Assignment: Give back exactly the lines from the "Where should I" line to the final line of the records, and only those, minus any pictures.

Segment Start: Extracted entries

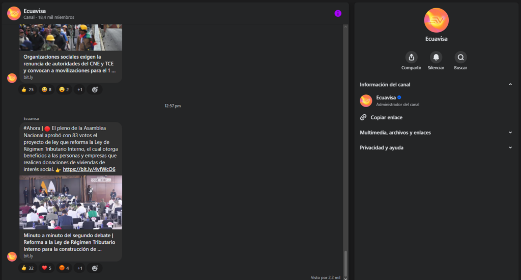This screenshot has width=521, height=280.
Task: Open the Asamblea Nacional session photo
Action: [x=71, y=202]
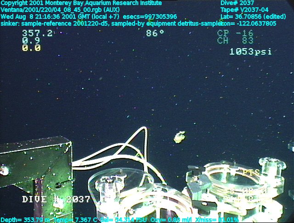
Task: Click the DIVE # 2037 burned-in caption
Action: 57,200
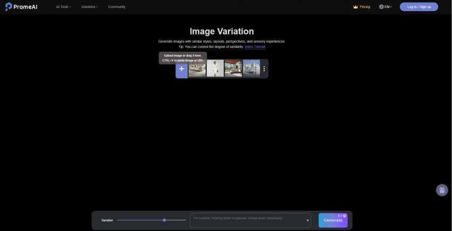Click the Variation slider handle
The width and height of the screenshot is (452, 231).
[164, 220]
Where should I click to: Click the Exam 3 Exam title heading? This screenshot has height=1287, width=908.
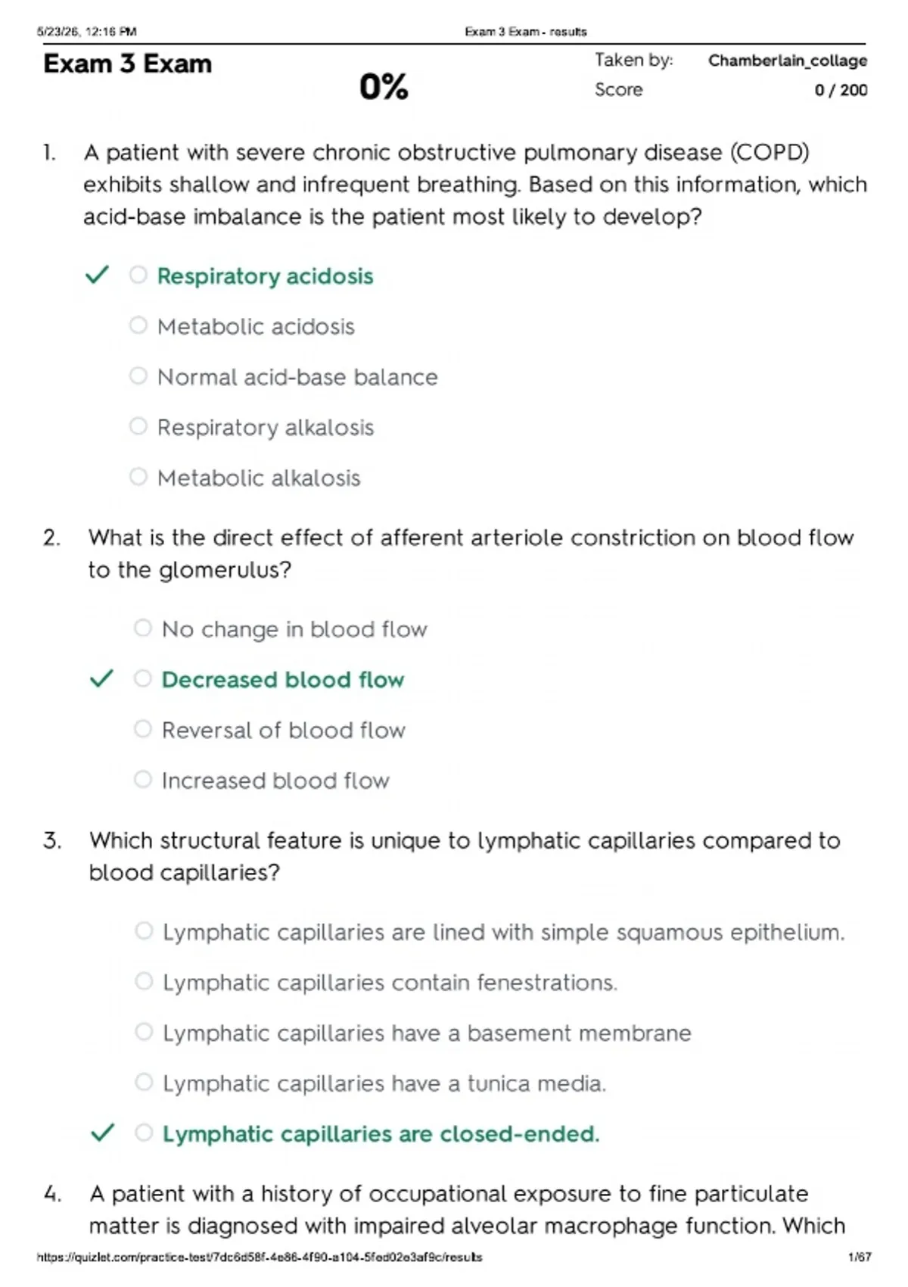click(128, 64)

Segment End: Extracted entries

Result for this task:
Where should I click to: Click the Exam 3 Exam title heading? This screenshot has height=1287, width=908.
click(128, 64)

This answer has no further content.